ABOUT THIS EXERCISE - From the records below, output exactly the lines running from the line containing "Open the United States region dropdown" through the line containing "Task: Select the magenta", and no others.

════════════════════

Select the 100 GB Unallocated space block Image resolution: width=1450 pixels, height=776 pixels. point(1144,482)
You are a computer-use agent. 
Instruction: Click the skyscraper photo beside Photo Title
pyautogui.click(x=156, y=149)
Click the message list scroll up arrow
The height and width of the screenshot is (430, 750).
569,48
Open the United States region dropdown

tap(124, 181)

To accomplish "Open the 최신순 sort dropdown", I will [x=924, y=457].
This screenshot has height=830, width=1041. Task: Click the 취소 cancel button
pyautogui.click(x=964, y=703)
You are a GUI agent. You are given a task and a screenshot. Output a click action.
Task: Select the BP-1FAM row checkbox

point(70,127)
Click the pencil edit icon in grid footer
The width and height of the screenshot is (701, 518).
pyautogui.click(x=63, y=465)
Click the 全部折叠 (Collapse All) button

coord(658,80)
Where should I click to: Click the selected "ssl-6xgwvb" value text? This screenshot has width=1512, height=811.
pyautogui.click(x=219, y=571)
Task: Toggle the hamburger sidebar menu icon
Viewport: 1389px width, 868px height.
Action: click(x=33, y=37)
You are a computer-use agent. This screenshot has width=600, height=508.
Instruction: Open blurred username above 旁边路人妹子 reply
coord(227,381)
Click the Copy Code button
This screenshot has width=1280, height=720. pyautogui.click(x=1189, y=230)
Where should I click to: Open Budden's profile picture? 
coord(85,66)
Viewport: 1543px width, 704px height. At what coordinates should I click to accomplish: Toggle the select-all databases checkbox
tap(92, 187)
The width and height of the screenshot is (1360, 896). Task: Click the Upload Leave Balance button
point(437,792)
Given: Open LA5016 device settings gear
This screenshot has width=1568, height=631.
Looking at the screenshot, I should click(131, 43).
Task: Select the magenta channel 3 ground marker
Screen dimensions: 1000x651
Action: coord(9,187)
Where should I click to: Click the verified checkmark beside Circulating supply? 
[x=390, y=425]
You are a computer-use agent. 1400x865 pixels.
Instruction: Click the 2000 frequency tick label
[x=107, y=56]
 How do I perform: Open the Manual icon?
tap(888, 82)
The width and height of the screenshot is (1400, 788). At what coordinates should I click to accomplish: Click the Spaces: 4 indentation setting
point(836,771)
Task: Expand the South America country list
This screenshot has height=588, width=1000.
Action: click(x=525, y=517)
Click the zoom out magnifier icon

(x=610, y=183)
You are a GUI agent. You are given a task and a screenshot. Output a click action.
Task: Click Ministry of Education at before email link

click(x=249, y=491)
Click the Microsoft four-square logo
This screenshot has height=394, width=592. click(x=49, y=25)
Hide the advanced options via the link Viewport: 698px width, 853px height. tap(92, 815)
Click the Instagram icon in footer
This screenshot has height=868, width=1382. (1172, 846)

════════════════════

SOLUTION BELOW -
Open the United States region dropdown

tap(124, 181)

To accomplish "Open the 최신순 sort dropdown", I will [x=924, y=457].
This screenshot has height=830, width=1041. Task: Click the 취소 cancel button
pyautogui.click(x=964, y=703)
You are a GUI agent. You are given a task and a screenshot. Output a click action.
Task: Select the BP-1FAM row checkbox

point(70,127)
Click the pencil edit icon in grid footer
The width and height of the screenshot is (701, 518).
pyautogui.click(x=63, y=465)
Click the 全部折叠 (Collapse All) button

coord(658,80)
Where should I click to: Click the selected "ssl-6xgwvb" value text? This screenshot has width=1512, height=811.
pyautogui.click(x=219, y=571)
Task: Toggle the hamburger sidebar menu icon
Viewport: 1389px width, 868px height.
Action: click(x=33, y=37)
You are a computer-use agent. This screenshot has width=600, height=508.
Instruction: Open blurred username above 旁边路人妹子 reply
coord(227,381)
Click the Copy Code button
This screenshot has width=1280, height=720. pyautogui.click(x=1189, y=230)
Where should I click to: Open Budden's profile picture? 
coord(85,66)
Viewport: 1543px width, 704px height. At what coordinates should I click to accomplish: Toggle the select-all databases checkbox
tap(92, 187)
The width and height of the screenshot is (1360, 896). Task: Click the Upload Leave Balance button
point(437,792)
Given: Open LA5016 device settings gear
This screenshot has width=1568, height=631.
Looking at the screenshot, I should click(131, 43).
Task: Select the magenta channel 3 ground marker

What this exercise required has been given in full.